The foregoing description of the Commitment Letter and the transactions contemplated thereby does not purport to be complete and is qualified in its entirety by reference to the full text of the Commitment Letter a copy of which is attached hereto as Exhibit 10.1 and the terms of which are incorporated herein by reference.
In connection with the proposed acquisition, UST intends to file relevant materials with the SEC, including a proxy statement on Schedule 14A.
INVESTORS AND SHAREHOLDERS ARE URGED TO READ USTS PROXY STATEMENT AND ALL RELEVANT DOCUMENTS FILED WITH THE SEC (WHEN THEY BECOME AVAILABLE) BECAUSE THEY WILL CONTAIN IMPORTANT INFORMATION ABOUT THE PROPOSED TRANSACTION.

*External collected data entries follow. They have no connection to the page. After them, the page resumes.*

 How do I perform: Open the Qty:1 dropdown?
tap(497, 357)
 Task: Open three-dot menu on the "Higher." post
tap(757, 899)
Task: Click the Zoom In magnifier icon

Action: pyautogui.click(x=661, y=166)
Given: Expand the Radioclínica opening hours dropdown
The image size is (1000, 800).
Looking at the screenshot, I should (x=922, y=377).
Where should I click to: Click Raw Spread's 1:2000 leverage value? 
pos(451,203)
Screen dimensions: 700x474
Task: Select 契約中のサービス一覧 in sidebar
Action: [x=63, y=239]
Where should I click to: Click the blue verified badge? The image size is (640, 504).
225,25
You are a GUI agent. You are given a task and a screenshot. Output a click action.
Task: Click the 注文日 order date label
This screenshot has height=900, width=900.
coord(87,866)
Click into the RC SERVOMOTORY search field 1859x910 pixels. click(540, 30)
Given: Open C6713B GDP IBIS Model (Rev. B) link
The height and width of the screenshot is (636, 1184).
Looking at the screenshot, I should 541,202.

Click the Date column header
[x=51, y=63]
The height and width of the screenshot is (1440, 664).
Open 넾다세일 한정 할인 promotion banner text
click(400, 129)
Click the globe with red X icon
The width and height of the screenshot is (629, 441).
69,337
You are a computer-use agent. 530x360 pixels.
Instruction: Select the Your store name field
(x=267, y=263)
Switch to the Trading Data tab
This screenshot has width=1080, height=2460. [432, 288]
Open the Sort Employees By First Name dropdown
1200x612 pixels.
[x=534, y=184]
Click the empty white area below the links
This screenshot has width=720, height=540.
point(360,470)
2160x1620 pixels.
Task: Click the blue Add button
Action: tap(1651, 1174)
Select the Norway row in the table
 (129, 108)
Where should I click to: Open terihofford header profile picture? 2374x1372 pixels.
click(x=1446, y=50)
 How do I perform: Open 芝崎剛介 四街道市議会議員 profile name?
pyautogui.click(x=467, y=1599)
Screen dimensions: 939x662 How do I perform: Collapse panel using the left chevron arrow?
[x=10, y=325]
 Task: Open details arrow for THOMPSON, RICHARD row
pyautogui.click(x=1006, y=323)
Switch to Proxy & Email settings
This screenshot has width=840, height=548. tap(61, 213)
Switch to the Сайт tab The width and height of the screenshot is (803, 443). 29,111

Investors and shareholders will be able to obtain the documents free of charge through the website maintained by the SEC at www.sec.gov. A free copy of the proxy statement and other relevant documents, when they become available, also may be obtained from UST Inc., 6 High Ridge Park, Building A, Stamford, Connecticut 06905-1323, Attn: Investor Relations. Investors and security holders may access copies of the documents filed with the U.S. Securities and Exchange Commission by UST on its website at www.ustinc.com. Such documents are not currently available.
Altria and UST and their respective directors and executive officers may be deemed to be participants in the solicitation of proxies from USTs shareholders in connection with the Merger. Information about Altrias directors and executive officers is set forth in Altrias proxy statement on Schedule 14A filed with the SEC on April 24, 2008 and Altrias Annual Report on Form 10-K filed on February 28, 2008. Information about USTs directors and executive officers is set forth in USTs proxy statement on Schedule 14A filed with the SEC on March 24, 2008 and USTs Annual Report on Form 10-K filed on February 22, 2008. Additional information regarding the interests of participants in the solicitation of proxies in connection with the Merger will be included in the proxy statement that UST intends to file with the SEC.
On September 8, 2008, Altria and UST issued a joint press release attached as Exhibit 99.1 to this Current Report on Form 8K and incorporated herein by reference.
Also, on September 8, 2008, in connection with the announcement of the Merger Agreement, Altria provided an employee communication attached as Exhibit 99.2 to this Current Report on Form 8K and incorporated herein by reference.
Pursuant to the requirements of the Securities Exchange Act of 1934, the registrant has duly caused this report to be signed on its behalf by the undersigned hereunto duly authorized.